A Seattle tissue culture company spun off from Washington State University has ceased operations and entered receivership, leaving growers across the country waiting on tree orders that now hang in the balance of bankruptcy proceedings.

Phytelligence, founded by a WSU professor in 2011 to commercialize a tree micropropagation method, simply overextended itself, said its court-appointed receiver.

“Their cash and their timeline just didn’t match up,” said Kern Gillette of Revitalization Partners, a Seattle company appointed by King County Superior Court to manage the company’s assets. “It’s not an uncommon problem for a startup.”

The company was one of the few tissue culture labs making trees for the tree fruit industry, which often views the technology as a ray of hope to speed production.
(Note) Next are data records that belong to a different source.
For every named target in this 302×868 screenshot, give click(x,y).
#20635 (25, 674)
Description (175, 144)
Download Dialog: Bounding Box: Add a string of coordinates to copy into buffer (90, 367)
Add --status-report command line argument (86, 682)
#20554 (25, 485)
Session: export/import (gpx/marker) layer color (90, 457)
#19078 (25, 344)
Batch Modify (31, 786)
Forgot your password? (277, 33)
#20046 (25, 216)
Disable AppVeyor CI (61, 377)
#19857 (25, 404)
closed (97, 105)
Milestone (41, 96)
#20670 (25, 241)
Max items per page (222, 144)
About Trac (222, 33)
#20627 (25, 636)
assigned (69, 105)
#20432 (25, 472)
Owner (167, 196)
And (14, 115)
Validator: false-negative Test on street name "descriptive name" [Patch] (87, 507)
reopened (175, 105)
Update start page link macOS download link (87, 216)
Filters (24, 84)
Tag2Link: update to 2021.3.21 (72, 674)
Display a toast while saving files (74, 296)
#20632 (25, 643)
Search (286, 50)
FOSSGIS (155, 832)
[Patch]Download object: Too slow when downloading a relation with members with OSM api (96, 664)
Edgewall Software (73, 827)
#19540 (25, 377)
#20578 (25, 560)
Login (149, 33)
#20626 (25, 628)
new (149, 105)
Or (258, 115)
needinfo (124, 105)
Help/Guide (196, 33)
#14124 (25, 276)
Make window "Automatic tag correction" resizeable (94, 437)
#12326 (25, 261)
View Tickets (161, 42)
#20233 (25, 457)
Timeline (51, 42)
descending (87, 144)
From the outset, Phytelligence promised technology that would incorporate genetic fingerprinting into propagation, reducing the risk of mistaken identities (see “Mistaken identity” on Page 30) in addition to reducing costs and wait times for trees.

“I actually think that’s the wave of the future,” said Scott McDougall, president of McDougall & Sons in Wenatchee, Washington, who is among the many growers still waiting for trees from Phytelligence.

Phytelligence still has hope, Gillette said. There is a chance a third party could buy the company and its assets and rebuild. If not, creditors, customers and vendors would receive payment in an order of priority based on Washington law.

Phytelligence filed for receivership on Sept. 30.

In court documents, Phytelligence lists debts totaling $22.4 million, including $1.7 million to about 30 growers.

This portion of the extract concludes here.